2.24.09 RAY DAVIES
Might Turn Into a Steady Job
Ray Davies
Christina Courtin
The Egg
November 24, 2009
This here review also appears in Metroland's annual Wednesday Thanksgiving issue.
Ray Davies comes from that strange time when rock stars were skinny, wore tight pants, and were elegantly androgynous enough to be dangerous. Free of ironic facial hair, ironic eyeglasses, and ironic clothing. When rocks stars were artists, wrote great songs, worked the crowd, and cared. While most of his ilk have descended into self-parody, sad pandering, or work the sansa-belt retirement circuit, Davies still rocks it. He’s still the best.
Monday’s show, before a packed house, was a curated selection from Davies’ staggering catalog, picked to satiate the casual listener as well as the die hard fan, leaning heavily on ‘60’s and early ‘70’s Kinks material and Davies’ excellent recent solo work, and all but ignoring the 70’s theatrical and the ‘80’s arena rock stuff. It was an endearing, heart-melting show; and there were enough great songs left unplayed to populate at least two more.
Davies laid the gauntlet down from the git, opening with seated acoustic versions of “I Need You” and “I’m Not Like Everybody Else”, two non-singles from the ‘60’s which, like much of the Kinks’ early work, have grown in power and significance through the decades. For the better part of an hour, he remained seated, dropping nuggets like “Waterloo Sunset” and “Better Things”, and then the band joined him for “Celluloid Heroes”, for my money one of the best songs written about anything ever; the song sparkled; then things took off.
The remainder of the show went from delicate (the ultra-obscure “Moments” from the “Percy” soundtrack) to as gloriously loud and bombastic as anything I’ve seen at the Egg (“Till the End of the Day”, “Where Have All the Good Times Gone” and the show-closing “Twentieth Century Man.”). Davies was in terrific voice, hysterical between songs, and, at 65, ever the rock and roll trooper. The band was spectacular, with drummer Damon Wilson taking no prisoners and guitarist Bill Shanley ranging from Knopfler-esqe sweetness to Dave Davies-like crunch.

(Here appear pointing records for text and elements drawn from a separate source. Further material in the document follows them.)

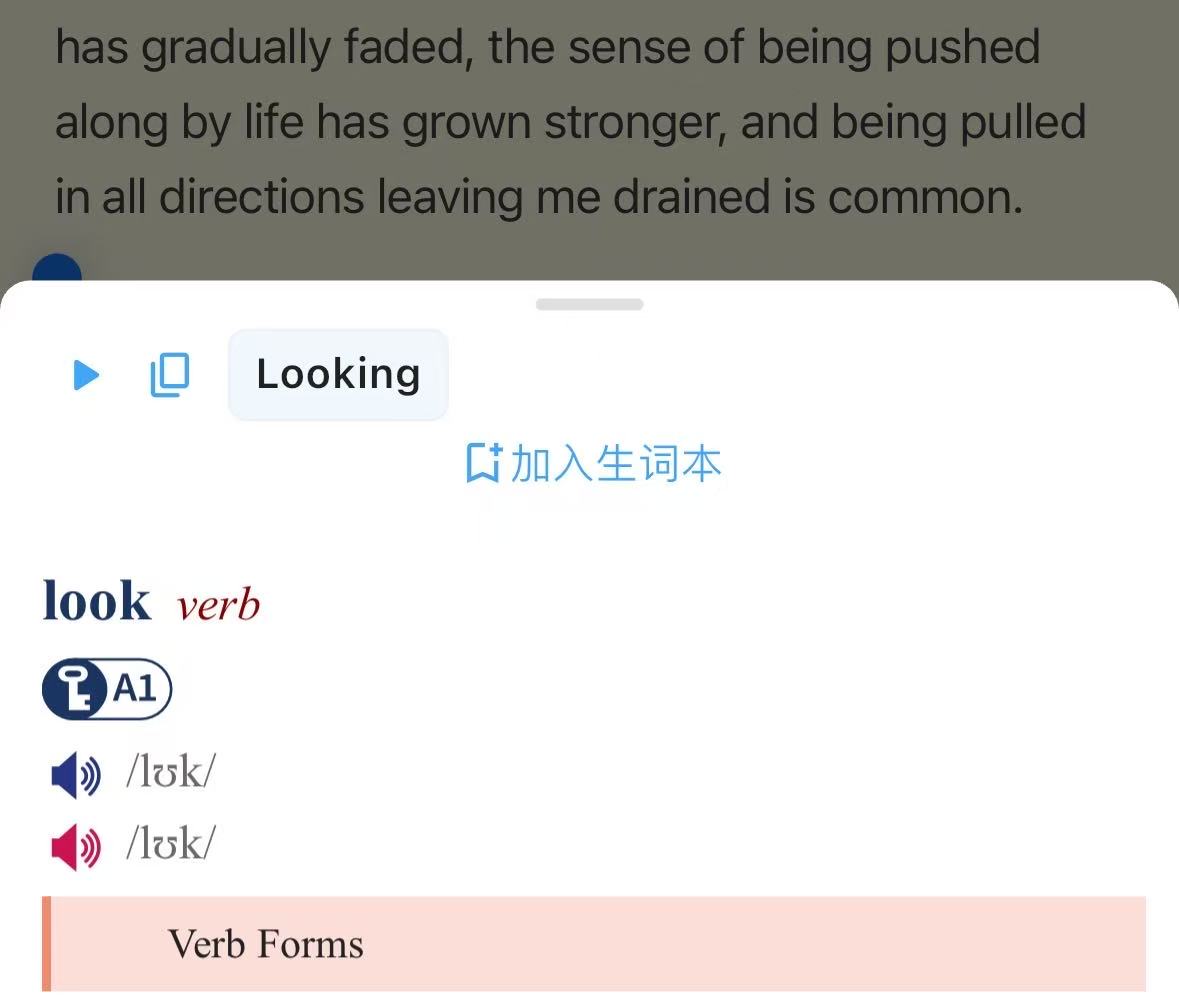Copy the selected word Looking
The image size is (1179, 1006).
coord(170,375)
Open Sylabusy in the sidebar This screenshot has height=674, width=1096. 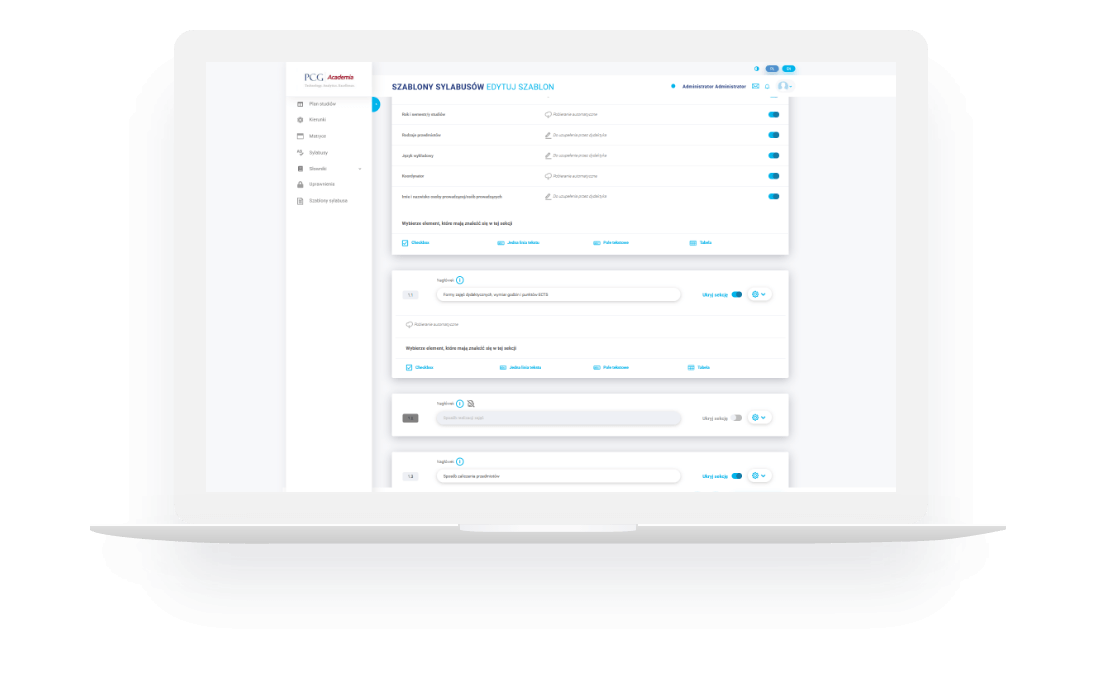pos(318,152)
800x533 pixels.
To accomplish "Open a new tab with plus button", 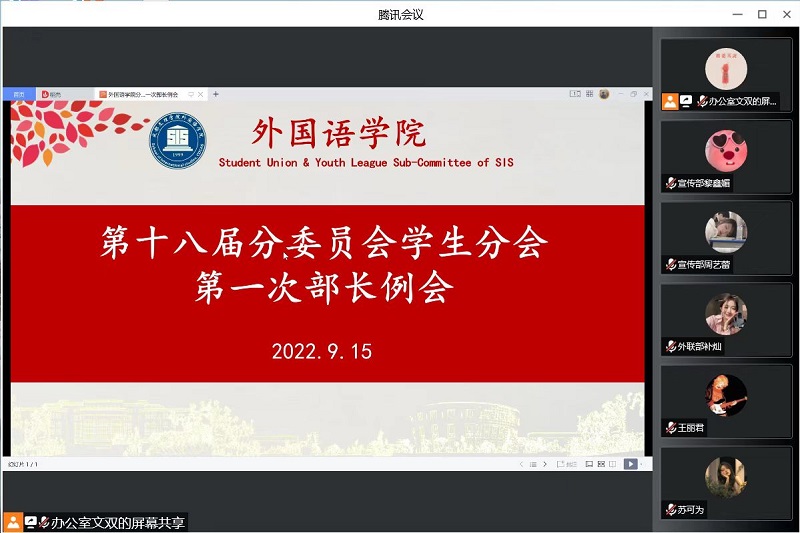I will click(x=215, y=94).
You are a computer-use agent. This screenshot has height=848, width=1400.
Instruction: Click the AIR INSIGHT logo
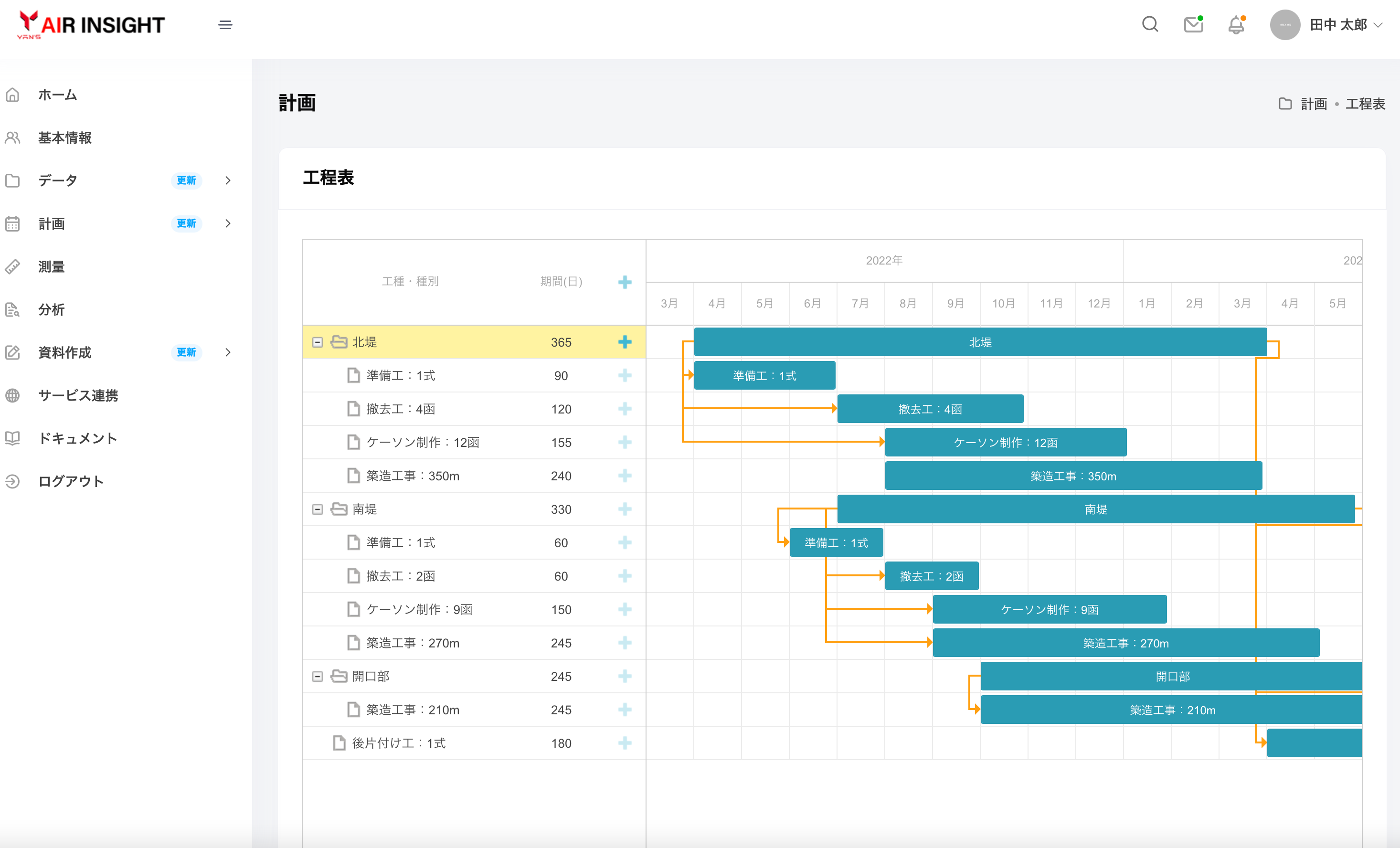coord(91,25)
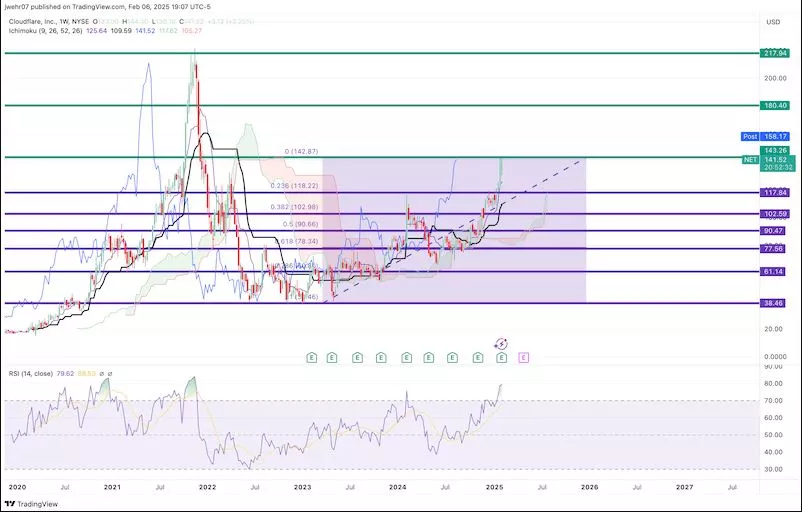Click the lightning bolt icon above earnings markers
Image resolution: width=802 pixels, height=512 pixels.
501,342
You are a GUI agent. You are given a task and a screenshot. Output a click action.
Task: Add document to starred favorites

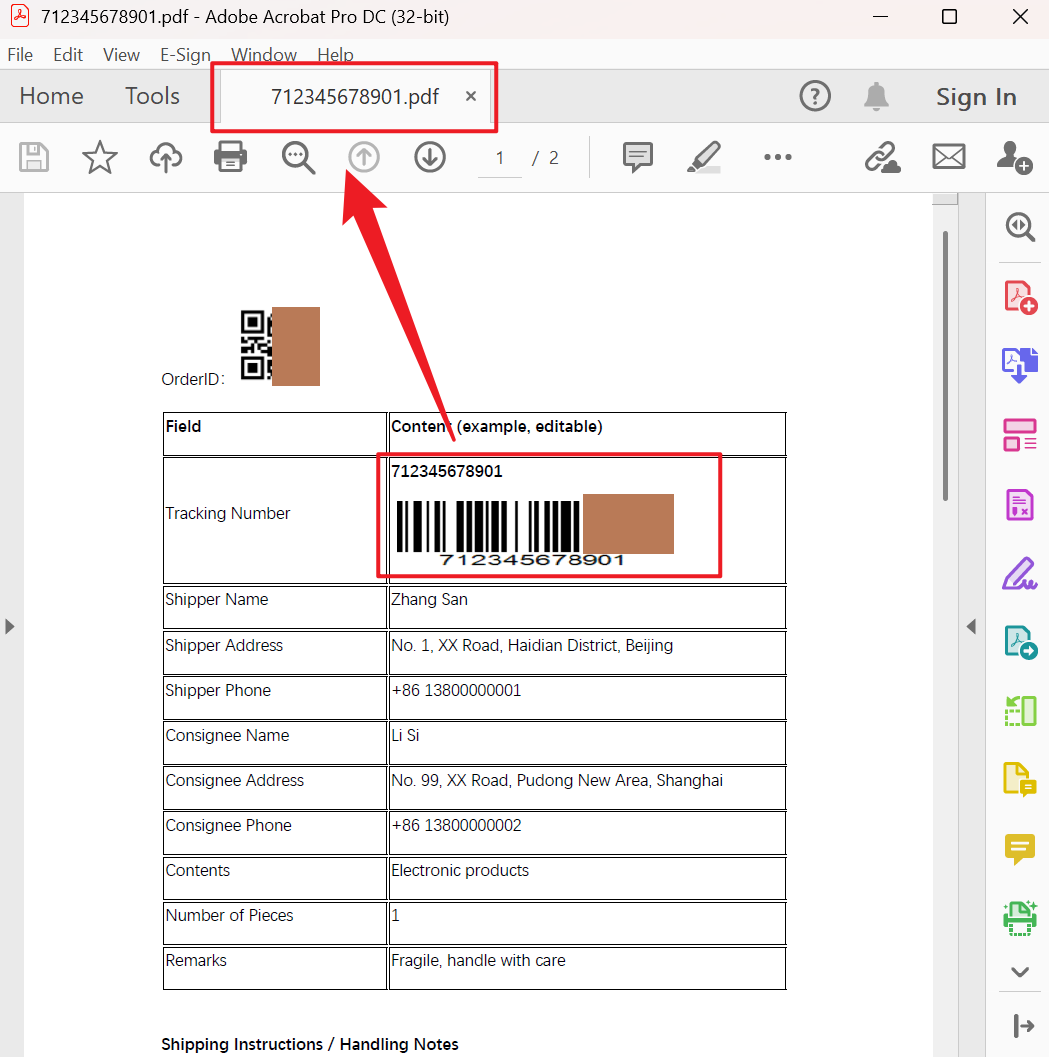(x=100, y=157)
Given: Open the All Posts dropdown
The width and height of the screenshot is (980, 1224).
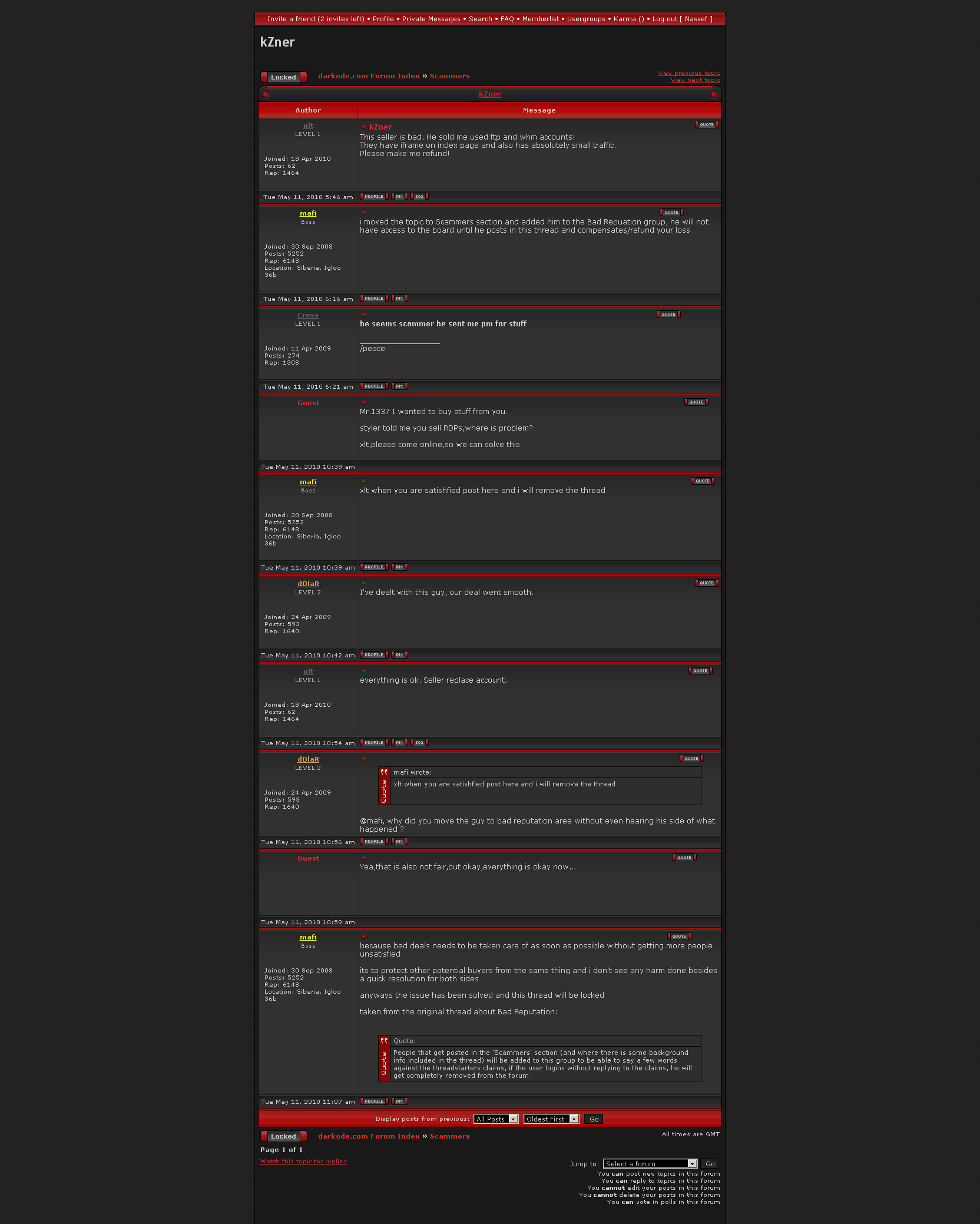Looking at the screenshot, I should (x=496, y=1119).
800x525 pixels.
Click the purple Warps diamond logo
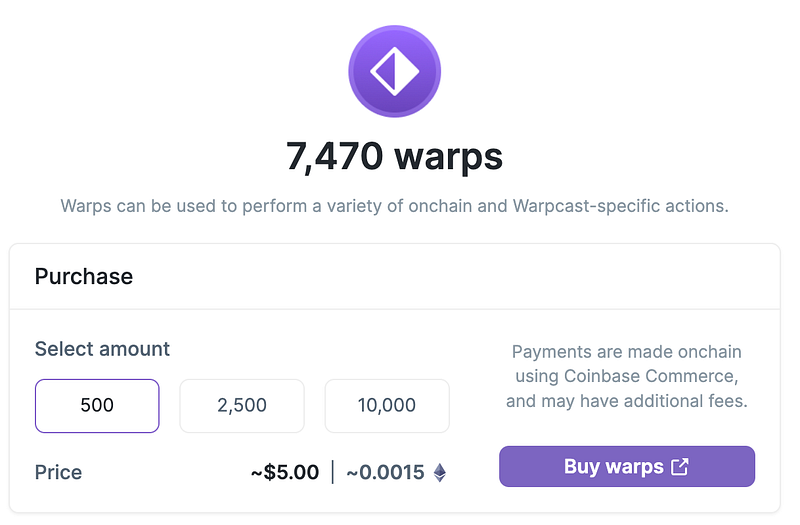click(x=394, y=71)
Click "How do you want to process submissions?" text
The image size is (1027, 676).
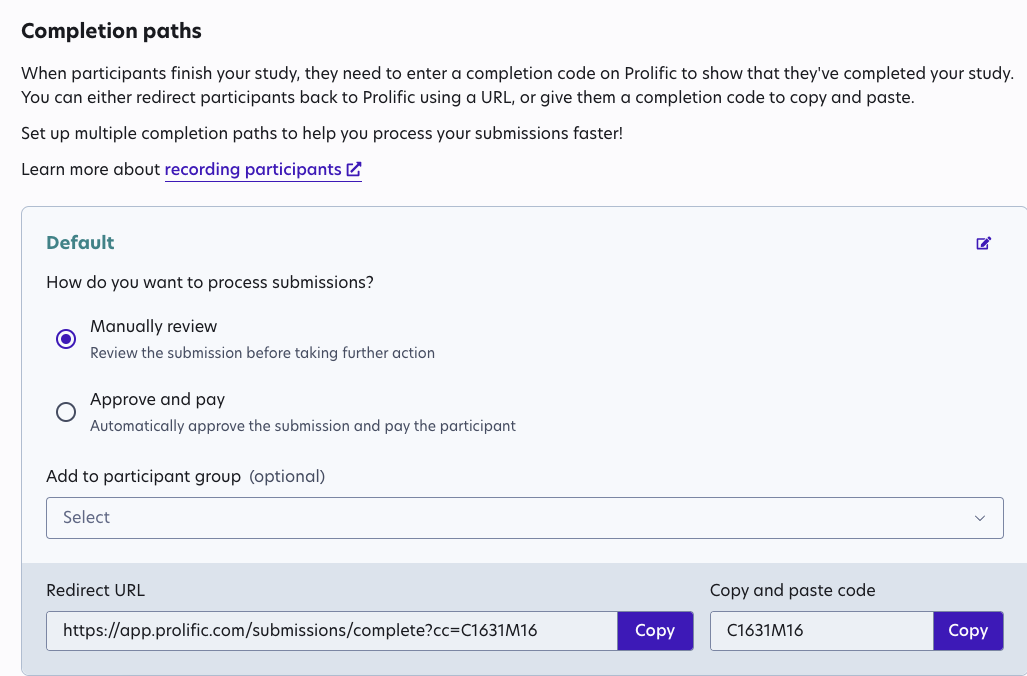[x=210, y=282]
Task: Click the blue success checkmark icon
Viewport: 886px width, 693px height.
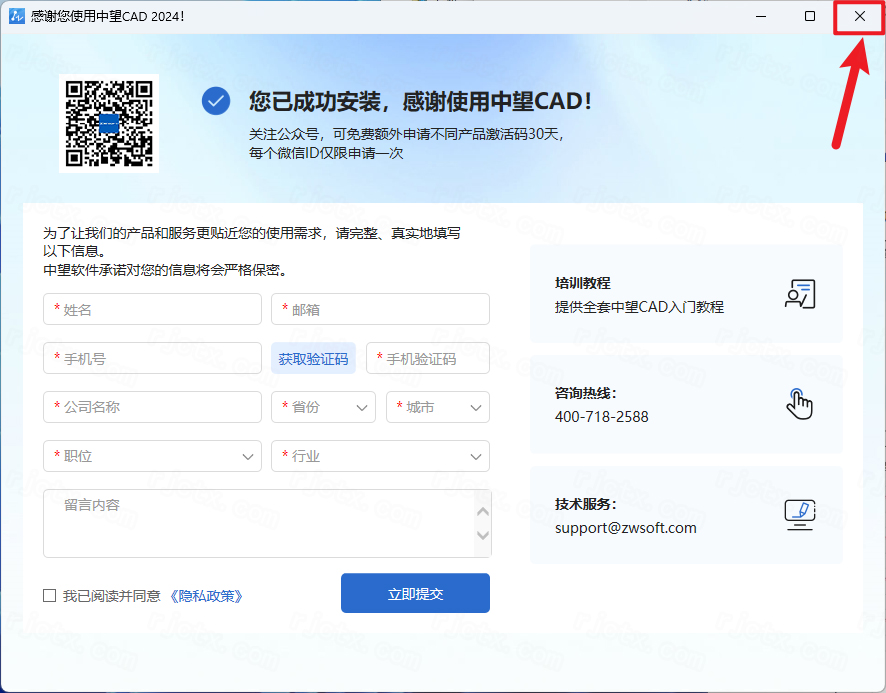Action: 216,101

The long, long encore ramped it up even more. We even got a little “Banana Boat Song.” But the moment came with the elegiac “Days”, a 1968 single that didn’t come close to charting here. First verse sweet a cappella, second verse quiet acoustic. Just as the song appeared over, Davies started banging on his guitar and the band simply landed, power ballad-style, with Davies thanking us: “Thank you for the days, those endless days, those sacred days you gave me.” It’s been years since I’ve been this devastated at a concert.
Which brings us to brother Dave. Ray touchingly brought him up at least four times during the show; in some ways the show was one long plea to Dave Davies. Ray wants his band back. For the love of god, Dave, bury the hatchet and grant his wish.